Reproduce exactly the span of lines beginning at the one with "Click the help question mark icon" and ending at the last line of the data below, omitting pictures.
Content starts
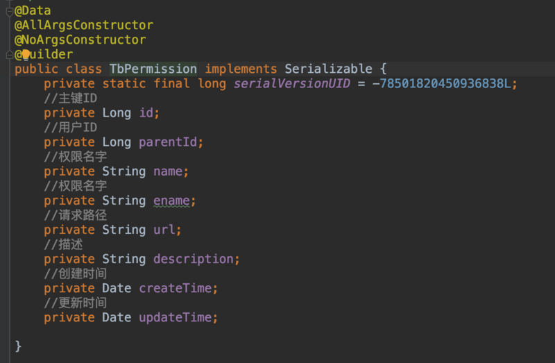Click the //请求路径 comment
The image size is (555, 363).
click(75, 215)
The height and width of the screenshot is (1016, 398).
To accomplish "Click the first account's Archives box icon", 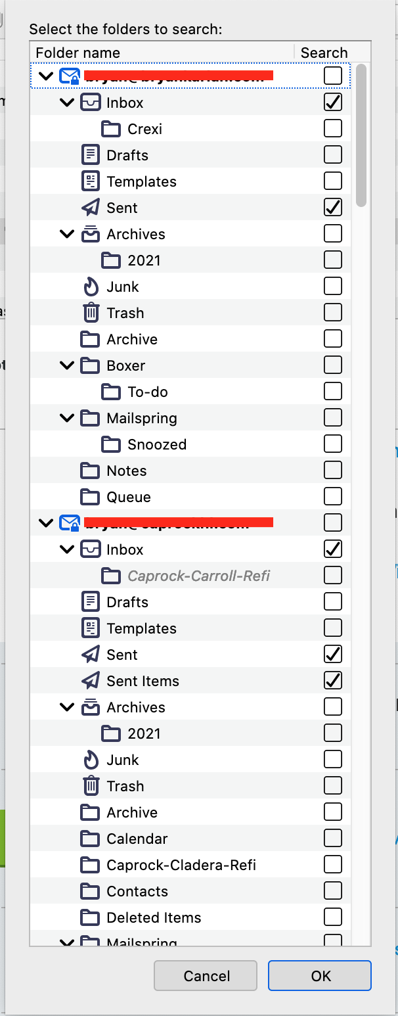I will pyautogui.click(x=90, y=234).
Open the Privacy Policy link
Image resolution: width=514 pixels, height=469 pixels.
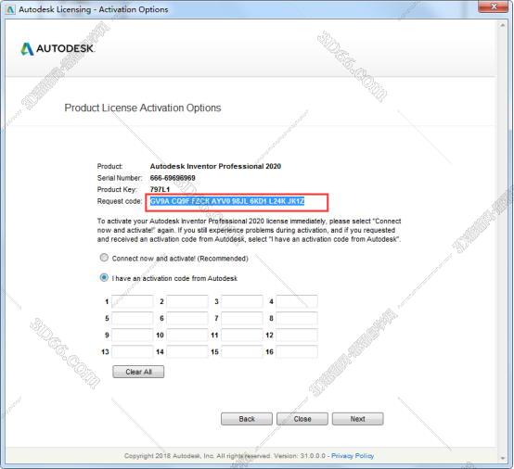[x=353, y=456]
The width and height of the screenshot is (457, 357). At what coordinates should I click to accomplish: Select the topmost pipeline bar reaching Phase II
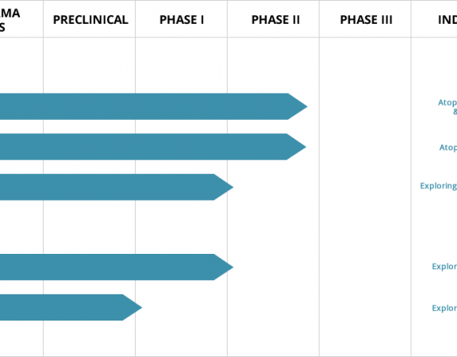coord(154,106)
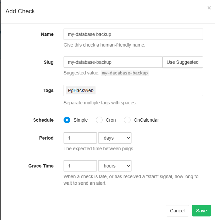The width and height of the screenshot is (215, 220).
Task: Open the Period units dropdown showing days
Action: 115,138
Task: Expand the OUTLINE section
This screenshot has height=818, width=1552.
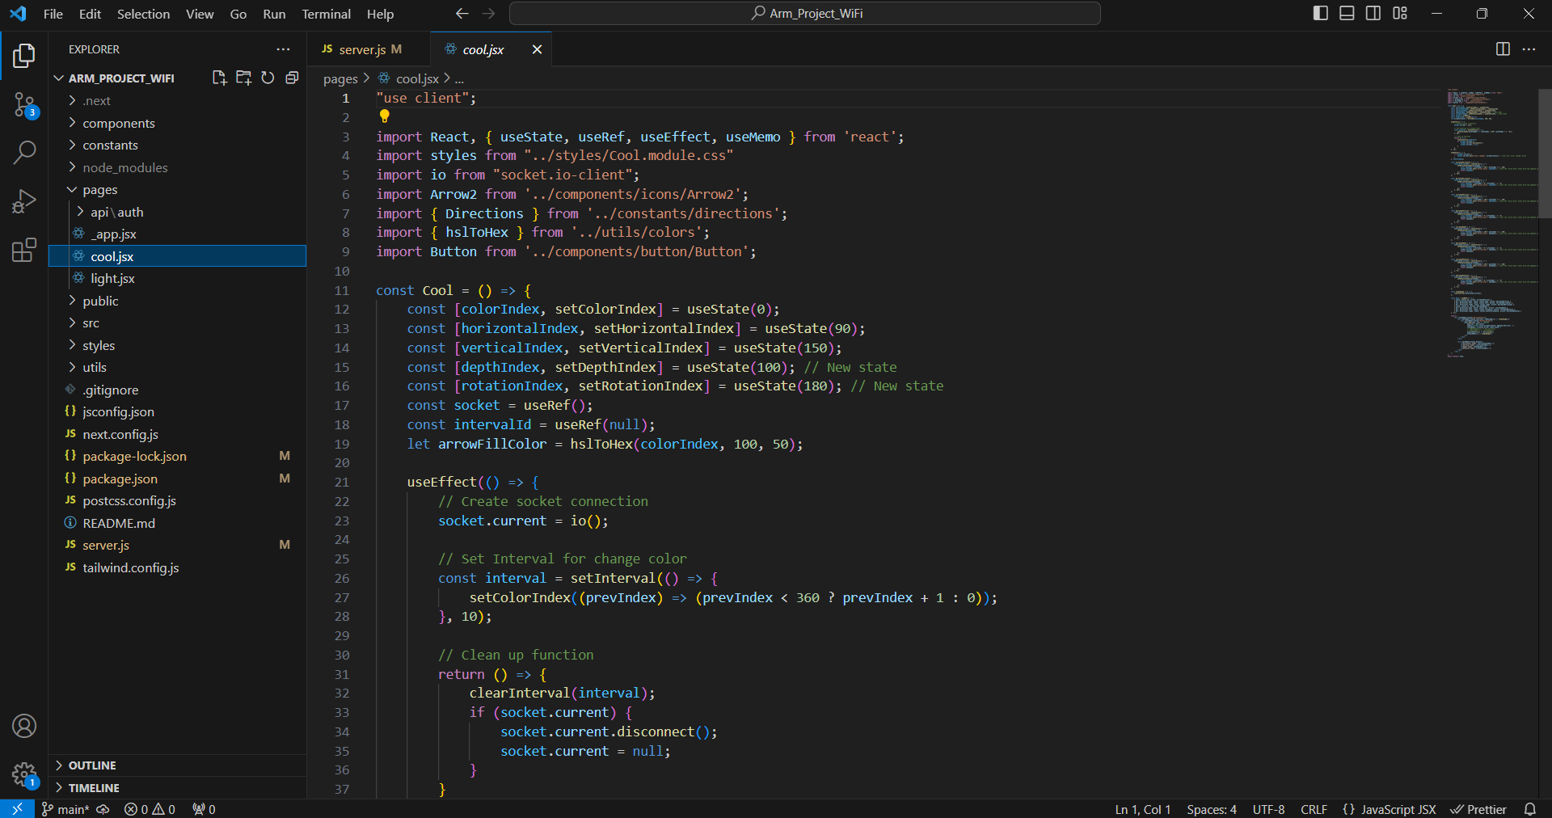Action: pyautogui.click(x=92, y=765)
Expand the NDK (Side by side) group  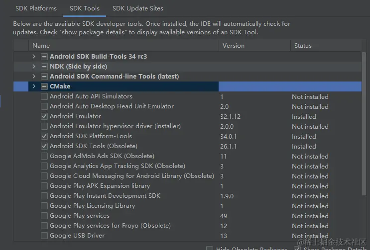coord(33,67)
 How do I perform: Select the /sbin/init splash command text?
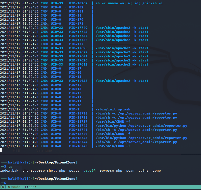point(113,109)
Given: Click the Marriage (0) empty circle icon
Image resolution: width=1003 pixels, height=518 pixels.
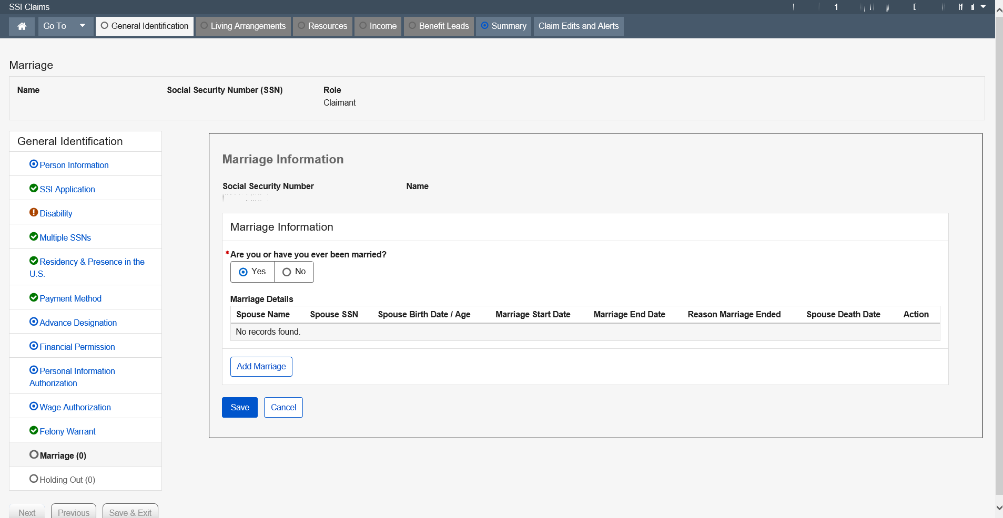Looking at the screenshot, I should click(x=34, y=455).
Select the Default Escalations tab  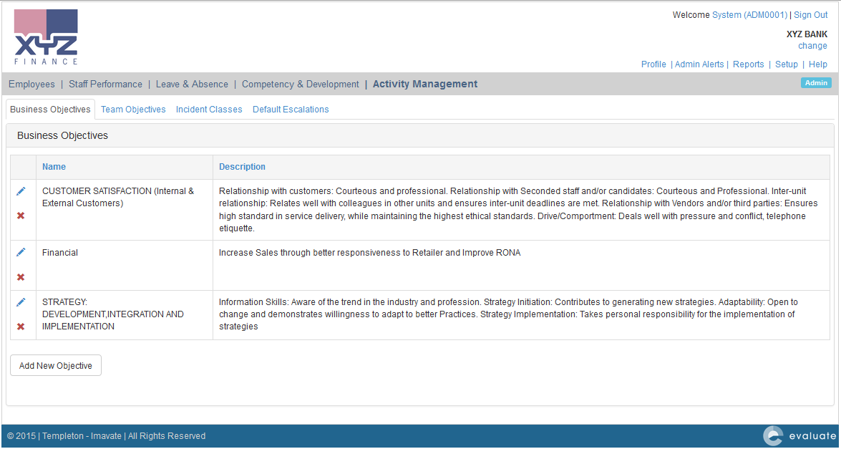coord(291,110)
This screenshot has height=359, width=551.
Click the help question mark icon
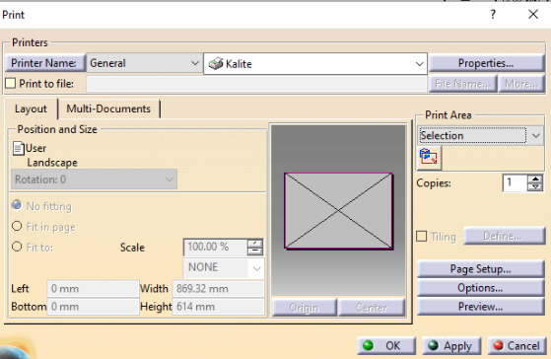[493, 15]
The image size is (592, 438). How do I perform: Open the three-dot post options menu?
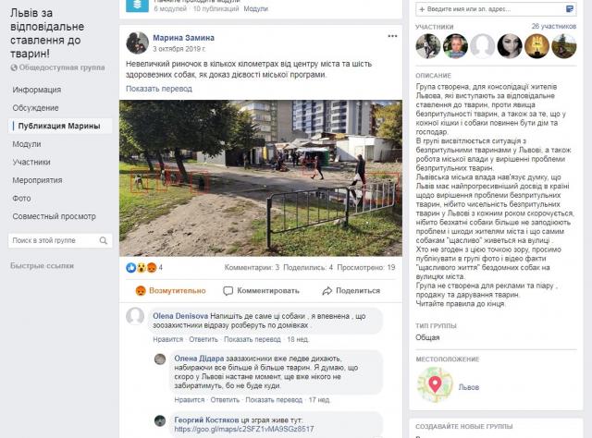(x=392, y=36)
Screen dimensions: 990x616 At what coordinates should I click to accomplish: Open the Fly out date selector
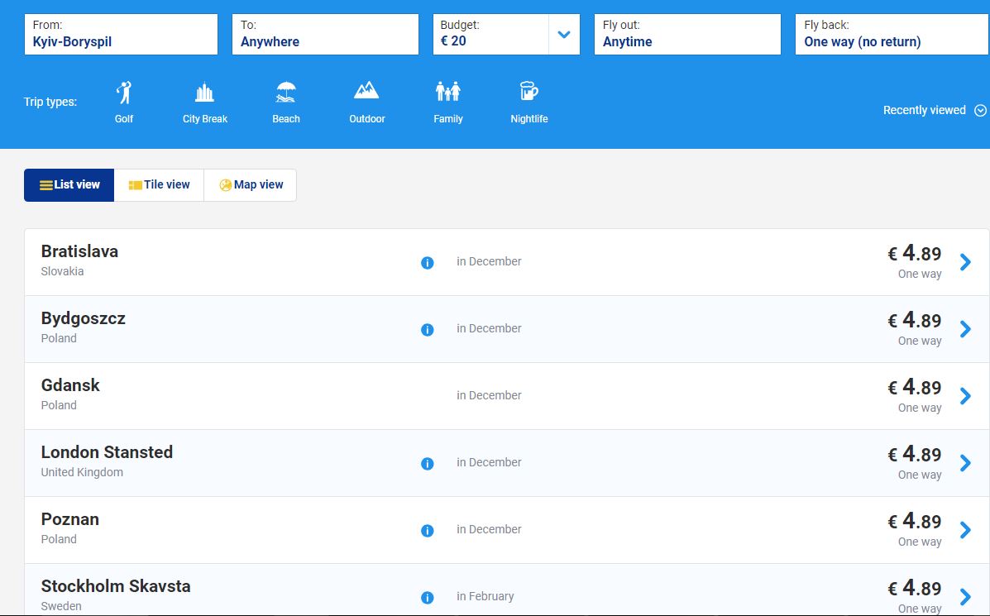[x=686, y=35]
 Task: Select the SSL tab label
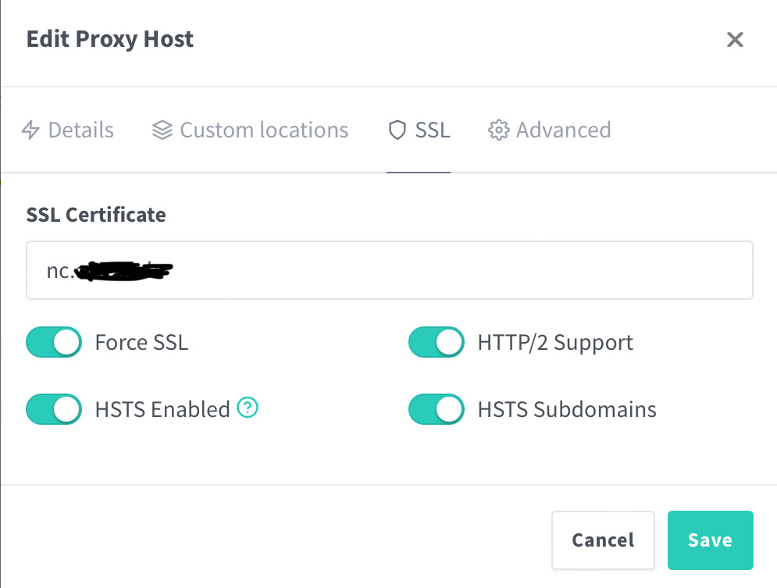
Content ends
Solution below:
Click the help question mark icon
[493, 15]
The image size is (592, 438). How do I perform: Open the three-dot post options menu?
(x=392, y=36)
Screen dimensions: 990x616 At what coordinates should I click to accomplish: Open the Fly out date selector
[x=686, y=35]
 Task: Select the SSL tab label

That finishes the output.